• _DIRECTIONS FOR THIS TASK_
Return exactly the span of lines in the following data that opens with the line containing "Enable the Crop option" and closes with the line containing "Screen dimensions: 188x114". Include nothing else.

------------------------------------------------

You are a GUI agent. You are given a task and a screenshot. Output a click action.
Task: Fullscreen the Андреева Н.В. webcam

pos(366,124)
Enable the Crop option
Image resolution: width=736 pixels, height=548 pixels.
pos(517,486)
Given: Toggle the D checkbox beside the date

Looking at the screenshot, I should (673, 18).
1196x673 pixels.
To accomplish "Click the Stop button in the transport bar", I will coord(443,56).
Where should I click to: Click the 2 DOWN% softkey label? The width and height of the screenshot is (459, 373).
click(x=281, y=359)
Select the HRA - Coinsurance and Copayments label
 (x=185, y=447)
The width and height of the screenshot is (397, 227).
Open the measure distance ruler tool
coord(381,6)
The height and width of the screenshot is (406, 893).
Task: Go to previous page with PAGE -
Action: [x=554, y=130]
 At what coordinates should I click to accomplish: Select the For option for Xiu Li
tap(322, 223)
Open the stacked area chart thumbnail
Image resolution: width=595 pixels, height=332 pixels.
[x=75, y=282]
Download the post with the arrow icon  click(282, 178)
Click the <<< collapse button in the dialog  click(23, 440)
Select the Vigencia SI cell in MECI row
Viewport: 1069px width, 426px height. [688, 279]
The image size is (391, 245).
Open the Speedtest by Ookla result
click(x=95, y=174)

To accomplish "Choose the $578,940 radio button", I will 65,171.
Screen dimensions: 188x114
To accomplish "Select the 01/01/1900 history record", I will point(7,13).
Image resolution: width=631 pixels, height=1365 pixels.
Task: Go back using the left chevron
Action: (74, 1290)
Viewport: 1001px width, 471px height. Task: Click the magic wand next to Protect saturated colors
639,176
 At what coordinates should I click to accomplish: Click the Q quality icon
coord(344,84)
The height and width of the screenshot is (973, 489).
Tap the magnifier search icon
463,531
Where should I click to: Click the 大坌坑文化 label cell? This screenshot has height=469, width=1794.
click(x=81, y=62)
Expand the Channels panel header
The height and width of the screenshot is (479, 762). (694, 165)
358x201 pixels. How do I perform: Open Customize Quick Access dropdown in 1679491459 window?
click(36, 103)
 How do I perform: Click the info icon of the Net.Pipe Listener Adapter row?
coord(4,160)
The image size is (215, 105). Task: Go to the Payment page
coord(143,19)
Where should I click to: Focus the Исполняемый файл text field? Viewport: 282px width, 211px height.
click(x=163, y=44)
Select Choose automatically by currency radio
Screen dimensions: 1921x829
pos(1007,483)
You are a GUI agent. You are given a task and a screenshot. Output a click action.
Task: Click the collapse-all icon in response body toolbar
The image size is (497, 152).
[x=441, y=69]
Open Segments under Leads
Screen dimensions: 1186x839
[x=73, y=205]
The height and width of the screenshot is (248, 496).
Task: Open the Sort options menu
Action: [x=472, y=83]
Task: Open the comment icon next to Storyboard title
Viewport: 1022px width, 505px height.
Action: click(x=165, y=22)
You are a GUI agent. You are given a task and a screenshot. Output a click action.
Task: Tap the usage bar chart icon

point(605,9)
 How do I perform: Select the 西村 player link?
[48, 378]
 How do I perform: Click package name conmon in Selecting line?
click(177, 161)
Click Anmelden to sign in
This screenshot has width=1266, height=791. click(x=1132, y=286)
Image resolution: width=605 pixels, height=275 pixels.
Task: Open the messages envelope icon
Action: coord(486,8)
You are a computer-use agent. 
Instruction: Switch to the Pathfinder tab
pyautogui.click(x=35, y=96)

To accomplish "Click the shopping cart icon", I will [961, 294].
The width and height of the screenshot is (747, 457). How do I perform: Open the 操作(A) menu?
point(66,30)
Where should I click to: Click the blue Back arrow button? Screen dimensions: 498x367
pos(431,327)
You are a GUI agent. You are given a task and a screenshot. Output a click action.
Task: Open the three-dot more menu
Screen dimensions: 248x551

------------------------------------------------

• _EXERCISE RESULT_
Enable the Crop option
Image resolution: width=736 pixels, height=548 pixels.
pos(517,486)
Given: Toggle the D checkbox beside the date

Looking at the screenshot, I should (673, 18).
1196x673 pixels.
To accomplish "Click the Stop button in the transport bar", I will coord(443,56).
Where should I click to: Click the 2 DOWN% softkey label? The width and height of the screenshot is (459, 373).
click(x=281, y=359)
Select the HRA - Coinsurance and Copayments label
 (x=185, y=447)
The width and height of the screenshot is (397, 227).
Open the measure distance ruler tool
coord(381,6)
The height and width of the screenshot is (406, 893).
Task: Go to previous page with PAGE -
Action: [x=554, y=130]
 At what coordinates should I click to accomplish: Select the For option for Xiu Li
tap(322, 223)
Open the stacked area chart thumbnail
Image resolution: width=595 pixels, height=332 pixels.
[x=75, y=282]
Download the post with the arrow icon  click(282, 178)
Click the <<< collapse button in the dialog  click(23, 440)
Select the Vigencia SI cell in MECI row
Viewport: 1069px width, 426px height. [688, 279]
The image size is (391, 245).
Open the Speedtest by Ookla result
click(x=95, y=174)

To accomplish "Choose the $578,940 radio button", I will 65,171.
Screen dimensions: 188x114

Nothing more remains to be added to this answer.